The film was released on 15 April 2026 and received mixed reviews from critics.

== Plot ==
Sethu is a mild-mannered employee at the Janakiya Arogya Kendram in Tholpetty, Wayanad. A regular radio listener and a man of simple habits, he spends his time caring for his differently abled brother Madhu. His quiet life is disrupted when an enigmatic stranger Rajendra Prasad enters his household, pulling him into a web of secrets, suspicion, and rising tension. As Sethu attempts to navigate these "mysterious circumstances," he finds himself at the centre of a situation that is as humorous as perilous.

== Cast ==
- Kunchacko Boban as Sethu
- Dileesh Pothan as Madhu
- Sajin Gopu as Rajendra Prasad
- Chidambaram S. Poduval as Armiyas
- Sharanya R. Nair as Mini
- Divya Vishwanath as Renuka
- Pooja Mohanraj as Valsala, Madhu's wife
- Jaffar Idukki as Jaffer Parakkadi
- Rajesh Madhavan as himself (cameo)
- Sudheesh as Dr. Sasidhran
- P. P. Kunhikrishnan as Dr. Rajan Panicker
- Beena Kodakkad as Nalini
- Sudheer C.K. as Kannan Nambiar

== Production ==
=== Development ===
The project was officially announced in late 2024, marking the third collaboration between director Ratheesh Balakrishnan Poduval and Kunchacko Boban after Nna Thaan Case Kodu (2022) and Sureshanteyum Sumalathayudeyum Hrudayahariyaya Pranayakadha (2024). The film's title, which translates to "In a Mysterious Circumstance," was revealed alongside a quirky first-look poster in July 2025.

=== Filming ===
Principal photography began on November 19, 2024, in the Wayanad district of Kerala. The film was shot extensively in locations such as Thirunelli and Tholpetty to capture the misty, rural atmosphere required for the mystery-thriller elements. The production wrapped on March 8, 2025.

== Music ==
The film's soundtrack and background score are composed by Dawn Vincent. The first single, titled "Njan Alkali," was released in early April 2026 and gained significant traction for its retro-inspired arrangement.

== Release ==
The film is scheduled for a theatrical release on April 15, 2026, coinciding with the Vishu festival season. During the promotional campaign, Kunchacko Boban revealed that the film contains several Easter eggs and references to his debut film, Aniyathipraavu (1997). The film’s digital rights have been acquired by Netflix and started streaming from May 13th.

==Reception==
===Critical reception===
S. R. Praveen of The Hindu wrote that the film "loses rhythm in the last act as the director trades well-written humour and heartfelt moments for shock value" and wrote, "Oru Durooha Saahacharyathil serves up enough warmth and intrigue, but just not enough to make it an unforgettable film."
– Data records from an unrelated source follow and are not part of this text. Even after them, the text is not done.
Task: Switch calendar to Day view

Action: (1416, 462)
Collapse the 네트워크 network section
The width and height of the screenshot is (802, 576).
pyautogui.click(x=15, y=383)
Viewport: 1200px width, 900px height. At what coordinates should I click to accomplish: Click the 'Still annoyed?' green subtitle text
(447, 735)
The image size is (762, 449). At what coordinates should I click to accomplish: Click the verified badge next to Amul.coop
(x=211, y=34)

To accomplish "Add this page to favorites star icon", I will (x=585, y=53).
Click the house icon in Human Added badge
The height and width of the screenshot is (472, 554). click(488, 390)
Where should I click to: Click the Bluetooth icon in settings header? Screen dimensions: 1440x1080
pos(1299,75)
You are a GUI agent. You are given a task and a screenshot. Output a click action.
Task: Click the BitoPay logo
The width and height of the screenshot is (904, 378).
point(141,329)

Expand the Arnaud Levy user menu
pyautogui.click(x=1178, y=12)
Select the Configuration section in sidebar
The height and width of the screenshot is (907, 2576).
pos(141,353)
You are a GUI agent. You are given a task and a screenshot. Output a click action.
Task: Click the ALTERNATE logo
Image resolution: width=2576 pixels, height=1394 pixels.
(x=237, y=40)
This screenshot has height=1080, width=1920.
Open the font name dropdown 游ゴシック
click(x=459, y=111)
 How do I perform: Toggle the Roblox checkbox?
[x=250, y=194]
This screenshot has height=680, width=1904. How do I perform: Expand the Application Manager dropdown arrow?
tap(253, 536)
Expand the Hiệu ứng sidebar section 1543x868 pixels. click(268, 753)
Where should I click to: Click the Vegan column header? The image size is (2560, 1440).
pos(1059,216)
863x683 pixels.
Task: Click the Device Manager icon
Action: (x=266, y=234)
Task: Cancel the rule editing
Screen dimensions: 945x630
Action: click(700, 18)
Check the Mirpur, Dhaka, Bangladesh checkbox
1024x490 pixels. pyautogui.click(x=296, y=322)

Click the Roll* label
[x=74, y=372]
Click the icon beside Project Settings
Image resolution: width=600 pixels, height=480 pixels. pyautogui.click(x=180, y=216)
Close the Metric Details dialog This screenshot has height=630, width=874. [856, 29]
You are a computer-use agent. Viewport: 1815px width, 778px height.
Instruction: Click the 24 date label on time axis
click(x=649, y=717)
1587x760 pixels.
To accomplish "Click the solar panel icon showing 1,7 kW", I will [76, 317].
Vishal Menon of The Hollywood Reporter India described the film as "widely eccentric, mildly entertaining" and wrote, "Oru Durooha Saahacharyathil remains an entertaining mix of highbrow satire at war with the coolest brand of crass comedy our cinema has to offer."

Vivek Santhosh of The New Indian Express rated the film 2.5/5 stars and wrote, "Despite committed performances, this character-driven drama that leans into thriller territory gradually loses clarity, resulting in an uneven experience that remains absorbing in parts yet ultimately unsatisfying."

Gopika Is of The Times of India rated the film 2.5/5 stars and wrote, "Overall, it is a film with a gripping premise, strong performances, and an engaging first half, but one that slightly loses its way in the latter portion."

Sreeju Sudhakaran of Rediff.com rated the film 2.5/5 stars and wrote that Oru Durooha Saahacharyathil has "a strong first half and compelling lead performances but struggles with an uneven third act".

Sajin Shrijith of The Week rated the film 2.5/5 stars and wrote that Oru Durooha Saahacharyathil "feels like parts of different movies stitched together. One is left with a feeling of numbness and, of course, many questions."

Anandu Suresh of The Indian Express rated the film 2/5 stars and wrote, "What keeps the psychological comedy thriller afloat is the splendid performances, especially by Dileesh Pothan and Kunchacko Boban."